Words. They’re seemingly loaded with meaning and thrown around with no weight simultaneously. How do you handle words?

Exhibit A: Natural.

In the 1970’s in America, the word came on like a tidal wave. It was all the sudden on packaged goods and signs everywhere. Natural This and Natural That. What’s a consumer to do?! In a huge rush the shopping of food became a miasma of words, which at first felt meaningful.

Is a manufactured (intentionally planted) landscape natural? Is it crafted?

Is a manufactured (intentionally planted) landscape natural? Is it crafted?

Then, with everyone getting on the Natural boat, it began to get muddy. Muddy understandings, definitions, and meanings. What did Natural mean by 1980? Who was still using it and to what end?
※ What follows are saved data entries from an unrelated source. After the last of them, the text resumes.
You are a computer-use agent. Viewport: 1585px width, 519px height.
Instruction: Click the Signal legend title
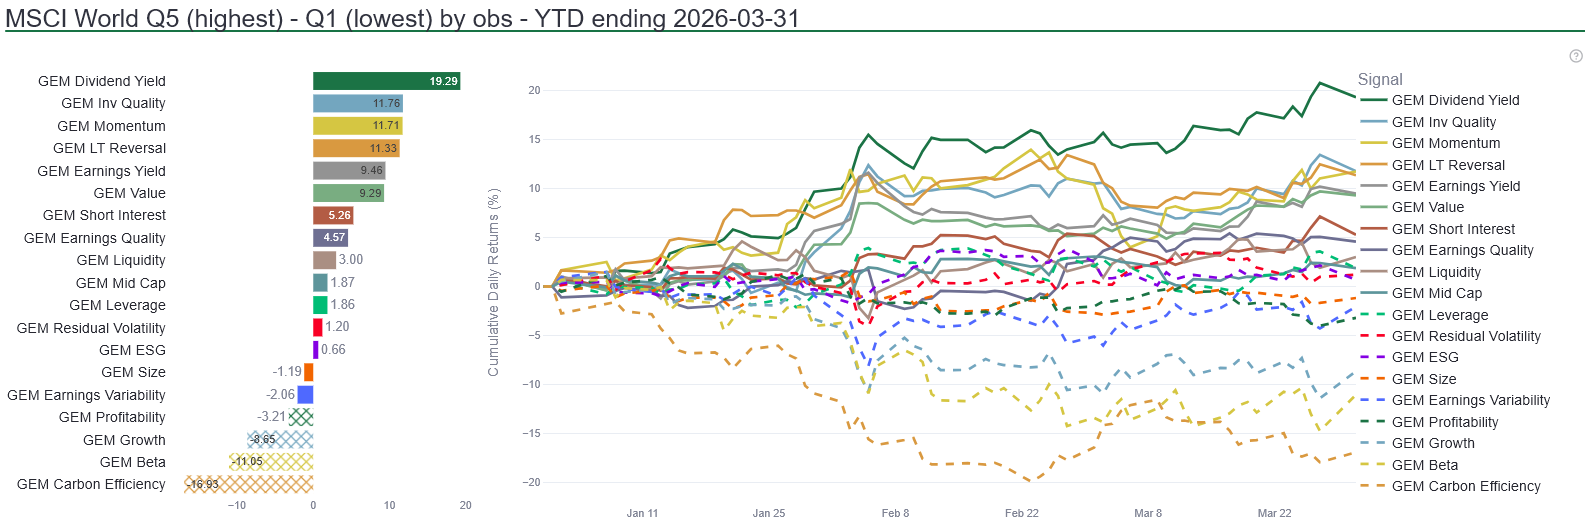1379,79
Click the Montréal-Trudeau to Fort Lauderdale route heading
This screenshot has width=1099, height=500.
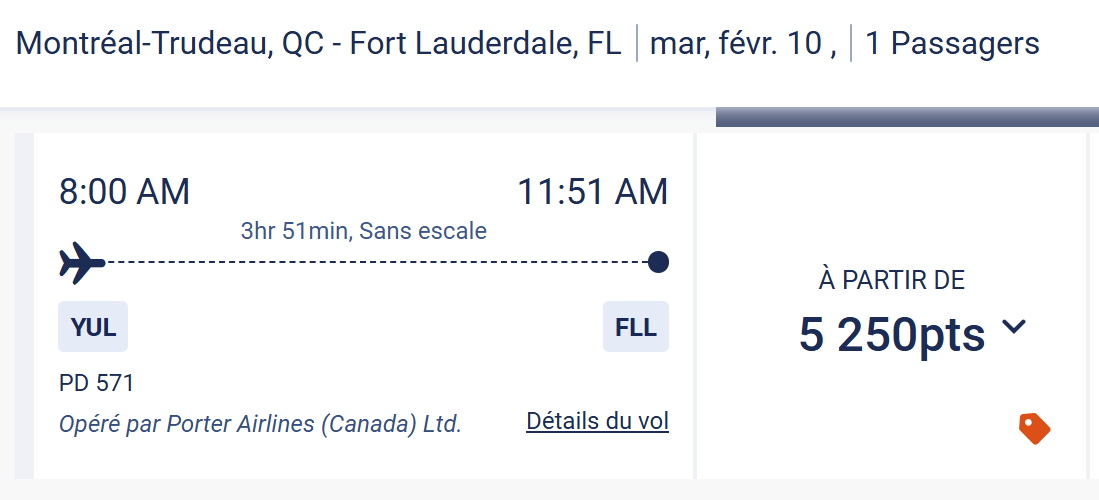319,44
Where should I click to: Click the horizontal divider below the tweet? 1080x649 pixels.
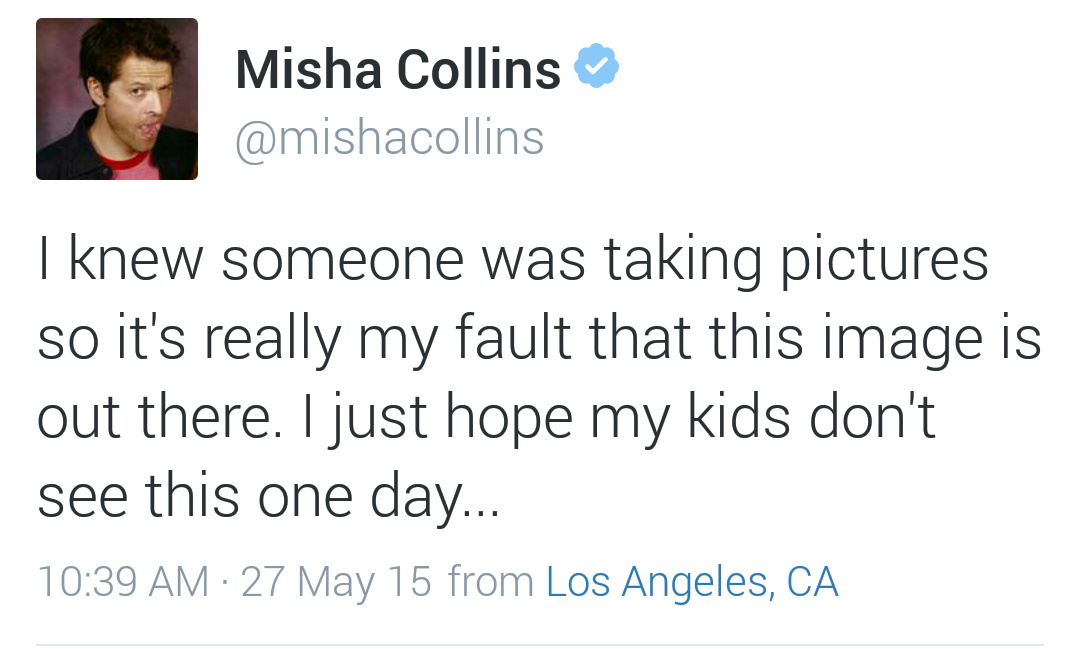tap(540, 644)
Here’s a thoughtful article on the term.

Exhibit B: Craft.

It’s the current counterpart to Natural. What does Craft mean?

Like natural and all labels and titles, definitions are somewhat elastic. They may be ‘defined’ by some organizational body or person, yet who gives them the authority to define a word that can mean different things to all different folks? And who’s to say we have to abide by them or adopt them as our own?

Craft is a buzz word in the alcohol beverage industry right now, and especially in the beer world. It’s a word I’ve used, questioned, and not used (in that order) since I got into the beer world professionally.

What’s in a word is up to the brain holder – you and I, our neighbors, colleagues, family friends and enemies. Who’s to say what a word can and cannot mean, as well as the sticky middle of “ya, but’s”….

To come up with my own definition of craft I look all around me, both at home and abroad. To me, well crafted is going to be more important than any otherwise-defined delineation of any word. It’s my word to use as I wish and I wish the meaning to be non-exclusive, though not necessarily inclusive. See my quandary? It’s neither here nor there, and it’s certainly not in between.

I’d encourage you to rethink your words and terminology. I’d suggest you focus on brands and what they are about, what they mean to you, and how they relate to your world. I’d recommend not using the craft word. From our research I can tell you that most women don’t have a universal singular definition of “craft” as it relates to beer. Size has little to do with quality (pun intended here).

Knowing that what is in your glass is well crafted with care is my go-to. What’s yours?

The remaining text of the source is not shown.